Huntington Beach Police Chief Julian Harvey's Executive Assistant Ingrid Ono Said: The Huntington Beach Police Department family would like to congratulate the following employees on their accomplishments: Graduating from Orange County Sheriff's Academy: Christian Catano, Brandon Mead, Promotions: Detective Tim Emanuel to Sergeant Sergeant Shawn Randell to Lieutenant, Lieutenant Ryan Reilly to Captain, CSO Deina Dailey to CSI, CSO Elizabeth Hanson to CSI, Cadet Leslie Loyola to Parking Control Officer, Cadet Justin Anderson to Parking Control Officer. Wishing everyone much success in their new positions!


From the desk of Huntington Beach Mayor Pro-Tem Barbara Delgleize:

Well, in Huntington Beach, Summer is officially over now that Labor Day is behind us.  Residents are enjoying the lightness at our beaches. 


Mayor Carr to proclaim September as National Suicide Prevention Month and present proclamation to Be Well HB

Mayor Carr to honor Friends of the Library for their 50th Anniversary and appreciation for their long-standing support the organization has given throughout the years.
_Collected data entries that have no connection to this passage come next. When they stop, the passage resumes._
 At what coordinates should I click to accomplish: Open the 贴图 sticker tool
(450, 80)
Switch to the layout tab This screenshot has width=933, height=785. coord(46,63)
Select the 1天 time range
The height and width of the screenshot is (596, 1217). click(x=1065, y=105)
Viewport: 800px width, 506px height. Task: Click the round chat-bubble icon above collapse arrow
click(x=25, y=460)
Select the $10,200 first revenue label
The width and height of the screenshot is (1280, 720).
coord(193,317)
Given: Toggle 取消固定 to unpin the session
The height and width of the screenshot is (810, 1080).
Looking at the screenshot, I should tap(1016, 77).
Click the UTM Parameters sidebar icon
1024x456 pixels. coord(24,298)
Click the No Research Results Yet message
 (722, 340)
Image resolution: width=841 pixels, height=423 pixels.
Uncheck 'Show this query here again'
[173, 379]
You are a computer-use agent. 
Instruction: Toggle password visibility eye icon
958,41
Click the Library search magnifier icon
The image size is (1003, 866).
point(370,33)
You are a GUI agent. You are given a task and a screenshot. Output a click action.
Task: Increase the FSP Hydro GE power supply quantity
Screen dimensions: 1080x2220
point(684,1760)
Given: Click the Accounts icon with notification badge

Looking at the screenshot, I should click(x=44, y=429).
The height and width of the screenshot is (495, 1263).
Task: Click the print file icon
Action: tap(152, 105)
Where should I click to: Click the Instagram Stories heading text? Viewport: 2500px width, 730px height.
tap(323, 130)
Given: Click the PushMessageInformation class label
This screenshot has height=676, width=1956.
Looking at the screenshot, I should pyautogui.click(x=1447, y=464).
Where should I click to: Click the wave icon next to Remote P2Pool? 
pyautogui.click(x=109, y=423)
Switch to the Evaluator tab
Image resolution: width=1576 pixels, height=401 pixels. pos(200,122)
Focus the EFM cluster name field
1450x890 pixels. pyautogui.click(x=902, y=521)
Approve, accept and authorize execution of a Grant Agreement for the Office of Traffic Safety (OTS) Selective Traffic Enforcement Program (STEP) Pedestrian and Bicycle Safety grant; and approve appropriation and expenditure of funds by the Chief of Police: Approve and accept the "Selective Traffic Enforcement Program " and "Pedestrian and Bicycle Safety" grant agreements between Office of Traffic Safety (OTS) and the City of Huntington Beach for $788,000.00 and $42,795.00; and Authorize the Chief of Police to execute the grant agreement with OTS; and Approve appropriations and estimated revenue source in the amount of $788,000.00 and $42,795.00; and Establish a separate business unit for this funding and authorize the Chief of Police to expend up to a total of $788,000.00 and $42,795.00 plus accrued interest on the "Selective Traffic Enforcement. Approve and authorize execution of a Professional Services Contract to provide Professional Engineering and Construction Phase Services for the Heil Avenue Stormwater Pump Station Project, CC-1293, with AECOM Technical Services, Inc. in the amount of $200,000. 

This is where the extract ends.